Set down exactly the lines of the listing below, please, beginning with the first and ending with the line that holds "Task: Enable the Pieterpad 1 route highlight".

_____

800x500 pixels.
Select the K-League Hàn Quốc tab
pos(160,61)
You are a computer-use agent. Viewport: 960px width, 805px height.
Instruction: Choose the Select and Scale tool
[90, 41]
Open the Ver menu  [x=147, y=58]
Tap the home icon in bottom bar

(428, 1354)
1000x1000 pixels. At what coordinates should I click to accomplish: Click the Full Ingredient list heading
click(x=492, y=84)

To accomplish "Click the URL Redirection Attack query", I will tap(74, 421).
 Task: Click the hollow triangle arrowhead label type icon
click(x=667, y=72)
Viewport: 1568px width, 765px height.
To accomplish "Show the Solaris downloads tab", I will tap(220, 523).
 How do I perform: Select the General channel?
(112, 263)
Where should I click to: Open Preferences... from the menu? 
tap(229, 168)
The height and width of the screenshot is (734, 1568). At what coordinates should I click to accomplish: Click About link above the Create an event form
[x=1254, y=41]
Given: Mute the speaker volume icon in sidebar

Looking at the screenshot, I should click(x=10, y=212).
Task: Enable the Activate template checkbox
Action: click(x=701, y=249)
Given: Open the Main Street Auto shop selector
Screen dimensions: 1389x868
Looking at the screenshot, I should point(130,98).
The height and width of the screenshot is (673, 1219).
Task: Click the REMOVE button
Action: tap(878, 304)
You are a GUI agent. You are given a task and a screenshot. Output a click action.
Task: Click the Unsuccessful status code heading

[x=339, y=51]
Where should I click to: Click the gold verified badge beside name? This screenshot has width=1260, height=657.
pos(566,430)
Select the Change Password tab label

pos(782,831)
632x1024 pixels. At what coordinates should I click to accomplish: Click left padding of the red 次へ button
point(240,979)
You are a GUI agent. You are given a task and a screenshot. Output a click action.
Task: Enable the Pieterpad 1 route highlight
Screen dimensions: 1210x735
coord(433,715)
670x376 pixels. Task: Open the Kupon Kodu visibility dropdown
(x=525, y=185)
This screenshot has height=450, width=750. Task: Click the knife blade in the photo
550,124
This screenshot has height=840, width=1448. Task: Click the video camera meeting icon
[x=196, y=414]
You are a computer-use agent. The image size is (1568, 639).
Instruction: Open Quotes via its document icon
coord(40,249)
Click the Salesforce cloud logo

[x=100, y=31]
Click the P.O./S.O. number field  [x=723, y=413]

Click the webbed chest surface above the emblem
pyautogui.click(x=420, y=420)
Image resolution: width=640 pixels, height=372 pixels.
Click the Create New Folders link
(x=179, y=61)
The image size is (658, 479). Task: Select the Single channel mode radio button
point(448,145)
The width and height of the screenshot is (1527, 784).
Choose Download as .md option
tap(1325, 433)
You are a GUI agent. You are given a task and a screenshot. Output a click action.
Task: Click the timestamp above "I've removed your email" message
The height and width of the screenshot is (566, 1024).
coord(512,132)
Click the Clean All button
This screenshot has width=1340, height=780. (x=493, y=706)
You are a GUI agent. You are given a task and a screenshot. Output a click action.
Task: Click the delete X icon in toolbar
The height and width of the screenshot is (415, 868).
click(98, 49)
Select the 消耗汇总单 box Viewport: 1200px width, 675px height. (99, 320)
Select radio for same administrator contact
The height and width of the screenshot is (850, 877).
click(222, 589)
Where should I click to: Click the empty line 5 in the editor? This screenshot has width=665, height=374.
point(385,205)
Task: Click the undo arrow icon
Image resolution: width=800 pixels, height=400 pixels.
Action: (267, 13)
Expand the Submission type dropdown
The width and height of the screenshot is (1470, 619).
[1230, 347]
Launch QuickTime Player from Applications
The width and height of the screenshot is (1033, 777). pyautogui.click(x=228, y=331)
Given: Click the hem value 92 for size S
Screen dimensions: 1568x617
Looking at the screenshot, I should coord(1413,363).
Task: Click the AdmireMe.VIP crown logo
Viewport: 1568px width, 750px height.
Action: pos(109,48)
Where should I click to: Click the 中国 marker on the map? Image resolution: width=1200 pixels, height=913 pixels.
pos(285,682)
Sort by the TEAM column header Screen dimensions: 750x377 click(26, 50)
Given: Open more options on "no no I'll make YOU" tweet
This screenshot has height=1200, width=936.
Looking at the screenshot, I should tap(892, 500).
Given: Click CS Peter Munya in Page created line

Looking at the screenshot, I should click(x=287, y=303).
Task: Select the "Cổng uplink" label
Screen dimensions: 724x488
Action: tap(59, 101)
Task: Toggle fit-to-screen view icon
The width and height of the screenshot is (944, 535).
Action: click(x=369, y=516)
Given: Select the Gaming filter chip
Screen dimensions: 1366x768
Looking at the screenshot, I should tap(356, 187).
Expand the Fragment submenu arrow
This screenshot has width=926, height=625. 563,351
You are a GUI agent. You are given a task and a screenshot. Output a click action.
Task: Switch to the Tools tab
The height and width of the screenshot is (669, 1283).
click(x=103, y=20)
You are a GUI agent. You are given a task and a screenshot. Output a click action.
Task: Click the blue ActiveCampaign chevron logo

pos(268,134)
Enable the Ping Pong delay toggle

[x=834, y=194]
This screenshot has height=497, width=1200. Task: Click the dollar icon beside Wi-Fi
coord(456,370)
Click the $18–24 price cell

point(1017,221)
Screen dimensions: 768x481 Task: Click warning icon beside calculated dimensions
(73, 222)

_____

Task solution —
800x500 pixels.
Select the K-League Hàn Quốc tab
pos(160,61)
You are a computer-use agent. Viewport: 960px width, 805px height.
Instruction: Choose the Select and Scale tool
[90, 41]
Open the Ver menu  [x=147, y=58]
Tap the home icon in bottom bar

(428, 1354)
1000x1000 pixels. At what coordinates should I click to accomplish: Click the Full Ingredient list heading
click(x=492, y=84)

To accomplish "Click the URL Redirection Attack query", I will tap(74, 421).
 Task: Click the hollow triangle arrowhead label type icon
click(x=667, y=72)
Viewport: 1568px width, 765px height.
To accomplish "Show the Solaris downloads tab", I will tap(220, 523).
 How do I perform: Select the General channel?
(112, 263)
Where should I click to: Open Preferences... from the menu? 
tap(229, 168)
The height and width of the screenshot is (734, 1568). At what coordinates should I click to accomplish: Click About link above the Create an event form
[x=1254, y=41]
Given: Mute the speaker volume icon in sidebar

Looking at the screenshot, I should click(x=10, y=212).
Task: Enable the Activate template checkbox
Action: click(x=701, y=249)
Given: Open the Main Street Auto shop selector
Screen dimensions: 1389x868
Looking at the screenshot, I should point(130,98).
The height and width of the screenshot is (673, 1219).
Task: Click the REMOVE button
Action: tap(878, 304)
You are a GUI agent. You are given a task and a screenshot. Output a click action.
Task: Click the Unsuccessful status code heading

[x=339, y=51]
Where should I click to: Click the gold verified badge beside name? This screenshot has width=1260, height=657.
pos(566,430)
Select the Change Password tab label

pos(782,831)
632x1024 pixels. At what coordinates should I click to accomplish: Click left padding of the red 次へ button
point(240,979)
You are a GUI agent. You are given a task and a screenshot. Output a click action.
Task: Enable the Pieterpad 1 route highlight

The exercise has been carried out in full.